Skip to main content

With a doctorate in flute, Tiana Grisé’s passion for has led her into roles with the Fargo Moorhead Area Youth Symphonies and as a professor at Minnesota State University Moorhead. Ethan Mickelson /The Arts Partnership

Where the eyes deceive, ears offer reprieve from a constant hunger for visual stimulation.

With sight using up about 30% of the human cortex, it’s no wonder most art begs for a surge of eyeball action. Even forms like music are distracted by a storm of 150 million rods and cones lighting up the retina.

Flutist Tiana Grisé aims to redefine that connection with an ambient performance of “Awash in Sound” at 6 p.m. Thursday, Oct. 3, at Fargo’s Plains Art Museum, 704 First Ave. N. Inspired by the unique acoustics inside the gallery space, her performance will coincide with a tactile exhibition called “The Other Four.”

See/hear video

“I’ve been playing the flute for 30 years now, and at almost every recital people sit and take in,” Grisé explains about the constraints on musical performances. “This feels different to me.”

Sensory subjects

“The Other Four” exhibit offers a full sensory package. In combination with musical performances, it intentionally excludes sight to induce bursts of engagement that shock observers out of their traditional forms of visual processing.

**Data block:**
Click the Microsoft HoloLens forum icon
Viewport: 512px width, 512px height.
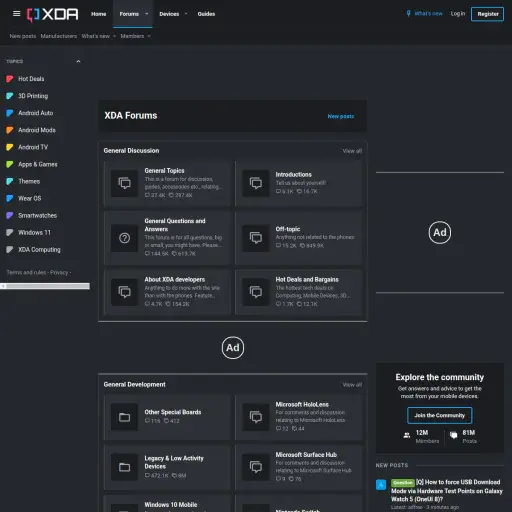click(256, 417)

**Written instruction:** Summarize the article above about Tiana Grisé's flute performance in two sentences.

**Exercise response:** Flutist Tiana Grisé will give an ambient performance of "Awash in Sound" at 6 p.m. on Thursday, Oct. 3, at Fargo's Plains Art Museum, inspired by the unique acoustics inside the gallery space. Her performance coincides with "The Other Four," a tactile exhibition that pairs musical performances with the deliberate exclusion of sight to shock observers out of their traditional forms of visual processing.